А на середине немец проснулся. Взлетела первая ракета, повисла, качаясь, залила реку белым мертвенным светом, и в этом свете чёрные лодки на воде стали вдруг видны все, как на ладони, и всё кончилось, вся тишина, вся надежда проскочить. Ударил первый пулемёт, за ним второй, третий, с того высокого берега, сверху вниз, по воде, по лодкам, и Дроздов услышал этот знакомый, ненавистный, рвущий стрекот, и увидел, как по чёрной воде побежали, вскипая, строчки фонтанчиков, и как эти строчки нашли первую лодку, и вторую. Началось.

– Гребите! – заорал Дроздов, срывая голос, уже не таясь, потому что таиться было незачем и не перед кем. – Гребите, мать вашу, вперёд, только вперёд! Назад хуже! Гребите!

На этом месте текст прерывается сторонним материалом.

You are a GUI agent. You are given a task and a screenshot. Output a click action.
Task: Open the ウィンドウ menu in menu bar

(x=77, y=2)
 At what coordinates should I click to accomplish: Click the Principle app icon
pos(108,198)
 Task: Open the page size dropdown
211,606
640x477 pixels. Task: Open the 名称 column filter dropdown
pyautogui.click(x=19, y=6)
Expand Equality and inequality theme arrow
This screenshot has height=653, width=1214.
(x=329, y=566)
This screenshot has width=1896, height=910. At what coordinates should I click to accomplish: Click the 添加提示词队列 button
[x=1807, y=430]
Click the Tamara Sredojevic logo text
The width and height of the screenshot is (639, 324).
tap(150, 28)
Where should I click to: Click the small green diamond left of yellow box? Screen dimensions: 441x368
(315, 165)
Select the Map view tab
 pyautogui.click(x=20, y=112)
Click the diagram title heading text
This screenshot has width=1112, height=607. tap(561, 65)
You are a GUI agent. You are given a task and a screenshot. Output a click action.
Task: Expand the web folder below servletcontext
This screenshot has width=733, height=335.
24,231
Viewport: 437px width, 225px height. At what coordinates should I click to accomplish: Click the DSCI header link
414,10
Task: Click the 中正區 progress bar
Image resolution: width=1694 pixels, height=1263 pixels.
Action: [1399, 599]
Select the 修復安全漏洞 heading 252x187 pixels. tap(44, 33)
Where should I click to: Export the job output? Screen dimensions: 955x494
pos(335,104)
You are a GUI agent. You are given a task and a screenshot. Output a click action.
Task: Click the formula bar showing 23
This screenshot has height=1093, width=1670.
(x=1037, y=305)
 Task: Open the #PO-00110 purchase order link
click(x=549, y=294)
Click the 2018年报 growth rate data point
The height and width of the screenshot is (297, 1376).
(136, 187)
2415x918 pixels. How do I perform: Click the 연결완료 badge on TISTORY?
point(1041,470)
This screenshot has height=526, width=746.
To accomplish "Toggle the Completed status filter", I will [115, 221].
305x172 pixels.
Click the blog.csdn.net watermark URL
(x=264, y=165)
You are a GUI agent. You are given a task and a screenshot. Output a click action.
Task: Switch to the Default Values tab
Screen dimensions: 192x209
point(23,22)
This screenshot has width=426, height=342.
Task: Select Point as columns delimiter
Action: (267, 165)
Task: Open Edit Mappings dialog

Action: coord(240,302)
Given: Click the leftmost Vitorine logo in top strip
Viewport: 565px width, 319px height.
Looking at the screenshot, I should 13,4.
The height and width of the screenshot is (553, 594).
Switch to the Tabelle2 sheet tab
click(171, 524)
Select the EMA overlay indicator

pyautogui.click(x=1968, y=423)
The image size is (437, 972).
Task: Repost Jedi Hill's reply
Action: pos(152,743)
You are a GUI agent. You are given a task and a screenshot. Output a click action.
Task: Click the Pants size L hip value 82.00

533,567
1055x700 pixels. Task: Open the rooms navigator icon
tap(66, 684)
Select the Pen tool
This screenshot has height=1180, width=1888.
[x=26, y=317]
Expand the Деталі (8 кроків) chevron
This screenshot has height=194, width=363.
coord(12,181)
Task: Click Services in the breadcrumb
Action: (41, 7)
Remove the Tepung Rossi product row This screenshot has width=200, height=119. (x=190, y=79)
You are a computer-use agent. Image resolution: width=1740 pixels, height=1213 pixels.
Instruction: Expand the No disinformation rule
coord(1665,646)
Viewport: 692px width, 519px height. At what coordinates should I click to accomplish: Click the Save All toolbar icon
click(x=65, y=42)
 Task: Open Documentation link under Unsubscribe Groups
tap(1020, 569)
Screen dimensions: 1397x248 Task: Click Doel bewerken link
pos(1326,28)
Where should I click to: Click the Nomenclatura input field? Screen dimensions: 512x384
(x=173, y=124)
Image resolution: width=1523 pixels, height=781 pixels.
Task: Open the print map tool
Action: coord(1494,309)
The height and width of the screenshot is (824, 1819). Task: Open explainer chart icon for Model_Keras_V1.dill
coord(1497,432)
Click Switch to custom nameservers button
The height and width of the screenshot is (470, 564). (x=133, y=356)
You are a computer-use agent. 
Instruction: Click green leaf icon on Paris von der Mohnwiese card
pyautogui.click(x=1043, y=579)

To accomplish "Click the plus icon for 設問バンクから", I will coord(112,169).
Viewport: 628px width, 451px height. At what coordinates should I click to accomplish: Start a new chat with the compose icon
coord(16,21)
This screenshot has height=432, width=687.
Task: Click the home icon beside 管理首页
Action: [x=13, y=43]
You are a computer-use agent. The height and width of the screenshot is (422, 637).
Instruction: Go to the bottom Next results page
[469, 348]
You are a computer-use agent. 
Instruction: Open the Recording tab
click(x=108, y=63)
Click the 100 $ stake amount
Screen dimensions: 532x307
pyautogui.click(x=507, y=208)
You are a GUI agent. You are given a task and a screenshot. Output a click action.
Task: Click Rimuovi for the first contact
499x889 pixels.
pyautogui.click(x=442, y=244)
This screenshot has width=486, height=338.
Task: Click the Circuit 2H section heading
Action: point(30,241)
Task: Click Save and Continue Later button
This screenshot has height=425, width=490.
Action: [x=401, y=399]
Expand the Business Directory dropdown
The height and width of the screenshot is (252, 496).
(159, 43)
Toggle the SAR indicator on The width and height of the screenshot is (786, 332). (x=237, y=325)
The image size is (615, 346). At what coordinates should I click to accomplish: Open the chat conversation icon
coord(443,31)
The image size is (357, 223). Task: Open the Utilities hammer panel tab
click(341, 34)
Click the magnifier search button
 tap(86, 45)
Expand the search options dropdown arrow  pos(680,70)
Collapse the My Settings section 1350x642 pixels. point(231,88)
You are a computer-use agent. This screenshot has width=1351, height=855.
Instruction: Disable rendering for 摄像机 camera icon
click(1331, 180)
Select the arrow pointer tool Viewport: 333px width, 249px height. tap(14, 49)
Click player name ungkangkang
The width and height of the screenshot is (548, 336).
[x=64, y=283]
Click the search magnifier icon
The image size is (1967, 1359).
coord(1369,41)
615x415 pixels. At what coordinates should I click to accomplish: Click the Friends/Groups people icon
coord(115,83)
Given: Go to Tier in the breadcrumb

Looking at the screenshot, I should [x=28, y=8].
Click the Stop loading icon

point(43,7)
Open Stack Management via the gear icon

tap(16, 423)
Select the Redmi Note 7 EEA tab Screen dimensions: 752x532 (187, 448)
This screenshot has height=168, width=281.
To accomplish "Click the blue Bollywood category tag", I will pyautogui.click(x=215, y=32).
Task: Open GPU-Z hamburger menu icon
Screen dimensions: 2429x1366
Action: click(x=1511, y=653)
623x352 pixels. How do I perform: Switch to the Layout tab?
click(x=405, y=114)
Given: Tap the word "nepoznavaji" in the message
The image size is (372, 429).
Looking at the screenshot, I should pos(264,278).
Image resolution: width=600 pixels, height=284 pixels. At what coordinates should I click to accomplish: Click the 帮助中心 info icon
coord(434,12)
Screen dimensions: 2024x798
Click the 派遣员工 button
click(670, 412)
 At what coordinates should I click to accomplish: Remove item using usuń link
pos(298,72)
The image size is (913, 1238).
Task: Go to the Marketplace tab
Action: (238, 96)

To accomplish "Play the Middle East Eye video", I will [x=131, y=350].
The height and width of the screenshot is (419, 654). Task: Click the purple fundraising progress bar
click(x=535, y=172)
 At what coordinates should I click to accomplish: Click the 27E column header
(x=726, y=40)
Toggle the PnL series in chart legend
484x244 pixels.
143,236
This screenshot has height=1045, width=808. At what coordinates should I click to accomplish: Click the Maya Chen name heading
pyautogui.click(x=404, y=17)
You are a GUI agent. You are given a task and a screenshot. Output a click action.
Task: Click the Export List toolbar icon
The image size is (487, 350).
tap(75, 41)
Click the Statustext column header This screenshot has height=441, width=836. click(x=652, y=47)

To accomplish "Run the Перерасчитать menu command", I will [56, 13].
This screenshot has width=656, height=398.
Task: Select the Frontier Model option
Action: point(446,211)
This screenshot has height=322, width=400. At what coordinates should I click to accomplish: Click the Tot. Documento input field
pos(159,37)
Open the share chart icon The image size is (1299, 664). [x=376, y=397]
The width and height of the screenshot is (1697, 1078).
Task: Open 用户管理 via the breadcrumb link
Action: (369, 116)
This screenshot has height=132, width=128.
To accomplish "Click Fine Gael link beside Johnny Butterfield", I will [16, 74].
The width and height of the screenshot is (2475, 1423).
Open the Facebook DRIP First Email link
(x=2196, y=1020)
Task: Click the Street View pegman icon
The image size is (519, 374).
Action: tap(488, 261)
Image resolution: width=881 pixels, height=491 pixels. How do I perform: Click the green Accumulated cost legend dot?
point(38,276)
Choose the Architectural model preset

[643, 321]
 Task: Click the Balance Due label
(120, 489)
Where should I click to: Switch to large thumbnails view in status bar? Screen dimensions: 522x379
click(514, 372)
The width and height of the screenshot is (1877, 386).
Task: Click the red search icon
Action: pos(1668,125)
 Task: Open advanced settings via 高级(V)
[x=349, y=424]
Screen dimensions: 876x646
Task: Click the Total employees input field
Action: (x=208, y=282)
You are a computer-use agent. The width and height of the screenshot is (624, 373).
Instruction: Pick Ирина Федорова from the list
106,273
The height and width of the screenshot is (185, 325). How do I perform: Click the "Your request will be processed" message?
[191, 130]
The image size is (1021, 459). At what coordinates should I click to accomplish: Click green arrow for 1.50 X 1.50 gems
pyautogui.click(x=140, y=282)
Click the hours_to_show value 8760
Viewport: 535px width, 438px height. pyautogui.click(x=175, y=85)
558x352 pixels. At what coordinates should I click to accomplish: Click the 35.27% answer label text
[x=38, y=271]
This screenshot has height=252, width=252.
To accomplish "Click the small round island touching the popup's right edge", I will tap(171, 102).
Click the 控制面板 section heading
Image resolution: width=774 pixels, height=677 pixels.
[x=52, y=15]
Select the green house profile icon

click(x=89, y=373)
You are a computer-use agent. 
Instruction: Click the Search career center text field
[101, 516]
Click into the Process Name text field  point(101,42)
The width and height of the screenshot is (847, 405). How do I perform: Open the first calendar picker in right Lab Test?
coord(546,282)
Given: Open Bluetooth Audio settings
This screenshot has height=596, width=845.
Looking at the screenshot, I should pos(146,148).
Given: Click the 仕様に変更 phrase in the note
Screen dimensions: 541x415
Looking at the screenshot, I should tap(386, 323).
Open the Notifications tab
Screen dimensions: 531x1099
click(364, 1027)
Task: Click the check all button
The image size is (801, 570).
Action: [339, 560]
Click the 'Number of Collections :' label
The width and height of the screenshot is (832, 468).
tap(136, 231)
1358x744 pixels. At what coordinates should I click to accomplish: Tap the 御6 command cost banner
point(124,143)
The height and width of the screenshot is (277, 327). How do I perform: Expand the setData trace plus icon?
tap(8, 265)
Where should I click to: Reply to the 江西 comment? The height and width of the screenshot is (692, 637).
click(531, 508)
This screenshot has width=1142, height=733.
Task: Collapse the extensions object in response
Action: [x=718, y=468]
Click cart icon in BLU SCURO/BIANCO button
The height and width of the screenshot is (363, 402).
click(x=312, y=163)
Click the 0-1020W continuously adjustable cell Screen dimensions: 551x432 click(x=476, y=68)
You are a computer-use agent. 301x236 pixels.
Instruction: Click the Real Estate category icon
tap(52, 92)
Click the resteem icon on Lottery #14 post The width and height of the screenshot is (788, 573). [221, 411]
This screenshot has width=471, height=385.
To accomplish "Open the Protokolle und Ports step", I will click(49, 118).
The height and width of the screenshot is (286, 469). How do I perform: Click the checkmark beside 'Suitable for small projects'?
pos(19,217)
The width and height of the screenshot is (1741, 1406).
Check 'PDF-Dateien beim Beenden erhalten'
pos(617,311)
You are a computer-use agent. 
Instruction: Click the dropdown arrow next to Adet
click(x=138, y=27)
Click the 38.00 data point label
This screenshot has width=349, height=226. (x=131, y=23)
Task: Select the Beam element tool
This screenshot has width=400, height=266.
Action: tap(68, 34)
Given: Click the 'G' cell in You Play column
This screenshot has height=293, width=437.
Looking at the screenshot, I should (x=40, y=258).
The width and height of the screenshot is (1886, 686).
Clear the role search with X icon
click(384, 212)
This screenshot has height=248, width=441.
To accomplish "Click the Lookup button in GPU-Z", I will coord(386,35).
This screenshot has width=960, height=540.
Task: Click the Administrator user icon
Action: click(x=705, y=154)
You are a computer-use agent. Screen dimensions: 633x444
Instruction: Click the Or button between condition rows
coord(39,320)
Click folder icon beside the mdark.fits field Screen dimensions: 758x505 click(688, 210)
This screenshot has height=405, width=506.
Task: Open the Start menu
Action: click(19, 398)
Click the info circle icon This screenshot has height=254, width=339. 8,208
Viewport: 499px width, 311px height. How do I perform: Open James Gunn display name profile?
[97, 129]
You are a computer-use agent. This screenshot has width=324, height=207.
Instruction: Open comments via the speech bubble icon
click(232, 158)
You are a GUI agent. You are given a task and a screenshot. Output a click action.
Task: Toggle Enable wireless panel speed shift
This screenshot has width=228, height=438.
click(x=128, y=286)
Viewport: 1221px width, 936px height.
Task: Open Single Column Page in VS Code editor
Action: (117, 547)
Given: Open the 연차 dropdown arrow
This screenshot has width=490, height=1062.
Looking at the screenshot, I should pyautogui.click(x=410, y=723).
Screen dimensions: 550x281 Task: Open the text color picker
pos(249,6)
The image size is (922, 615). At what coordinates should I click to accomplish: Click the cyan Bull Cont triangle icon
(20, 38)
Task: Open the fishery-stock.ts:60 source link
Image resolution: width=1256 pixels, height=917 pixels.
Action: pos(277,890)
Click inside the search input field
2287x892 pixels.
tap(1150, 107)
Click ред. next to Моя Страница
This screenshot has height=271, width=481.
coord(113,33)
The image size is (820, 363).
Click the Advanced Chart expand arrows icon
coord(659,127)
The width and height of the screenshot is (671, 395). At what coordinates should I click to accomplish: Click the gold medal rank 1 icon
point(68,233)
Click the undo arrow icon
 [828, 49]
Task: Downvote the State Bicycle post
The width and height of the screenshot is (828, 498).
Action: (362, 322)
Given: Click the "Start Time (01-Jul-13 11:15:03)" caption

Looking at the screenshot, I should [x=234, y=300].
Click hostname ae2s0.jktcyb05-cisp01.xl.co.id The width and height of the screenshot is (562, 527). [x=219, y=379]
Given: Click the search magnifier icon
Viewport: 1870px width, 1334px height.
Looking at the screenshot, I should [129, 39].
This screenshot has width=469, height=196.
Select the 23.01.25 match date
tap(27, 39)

И они гребли. Это было единственное спасение и единственный ужас, грести вперёд, на тот берег, откуда бил огонь, потому что назад было дальше, назад было под тем же огнём, а на воде, посреди реки, лодка была не укрытие, а гроб, мишень, которую сноси течением и расстреливай в своё удовольствие. Спастись можно было только на том берегу, под тем берегом, в мёртвой зоне у самой кромки, куда не достанут пулемёты сверху. Туда и рвались, туда и гребли, обезумев, из последних сил, а немец бил и бил, и лодки вокруг вспыхивали криком, переворачивались, тонули, и чёрная вода принимала людей, гружённых железом, и смыкалась над ними без следа.

Рядом с лодкой Дроздова прошла очередь, вспорола воду в ладони от борта, и он вжался, и все вжались, и гребец на носу вдруг ткнулся лицом в весло, беззвучно, и сполз, и его место, не говоря ни слова, тут же занял другой, перехватил весло из мёртвых рук, и лодка не сбавила. Вот это, подумал Дроздов той малой частью головы, что на войне не глохнет никогда, вот это и есть мой батальон, вот это в них и вбито, что место убитого занимают молча и гребут дальше. На этом всё держится. На этом одном.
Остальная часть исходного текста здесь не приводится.